I like the transom idea better than the clinker applique. But, if I can presume to mumble some comments through the echo chamber of an almost empty beer bottle, I might ramble a bit about the inherent elegance of simple, graceful, unadorned utility. Most every element of any boat is, at its core, integral. Paint, for instance, is, first and foremost, a protective coating; color is a mere bonus. A figurehead, necessarily, wards off the mysterious evils of the sea. With a measured allowance for artful folly notwithstanding, this boat is being built for the water, and it seems to be close to its first meeting. So later, perhaps, when you find yourself missing stays as you tack up into strong breeze, you might consider the possibility of a wholesale alteration of your boat's lines and trim, and add a transom and rudder. Until then, it strikes me as a needlessly cruel step when you have come so far.
If, on the other hand, the process of making the boat has gained ascendancy over using the boat, then chop it up. It is your boat.
That being said, if I were you, so close to having a floating hull, I would be positively frothing to put it and myself in the water.
That's an interesting point. I have been thinking about that a lot lately, as the Project has been getting ever nearer being a Boat.
I think a lot of this has been about the process of building the boat. All of my thoughts and energies have been directed to that: completing the basic hull, and all of the ancillary add-ons that are to come. I've given very little thought to being on the water, enjoying its Boat-ness.
But upcoming is a beautiful weekend. My sister-in-law and her girls are coming up, and it would be great to be able to take them out in the boat - to have something completed to show off. Then I can start the adding-on.

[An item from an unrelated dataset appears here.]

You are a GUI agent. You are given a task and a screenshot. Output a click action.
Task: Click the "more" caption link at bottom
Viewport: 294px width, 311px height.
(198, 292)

To that end, I panicked at the thought of lopping off the end before it's glassed together: what if, by cutting the endpost stem, the sidewalls were able to force themselves apart and split the boat? Then I would have nothing.
So, I'm staying home today for a big awards presentation at Charlie's school: he's getting something big - so big the school won't even tell us what it is. After that, I'm fiberglassing. By Friday I will have a seaworthy craft. This weekend - Sunday - she will be launched.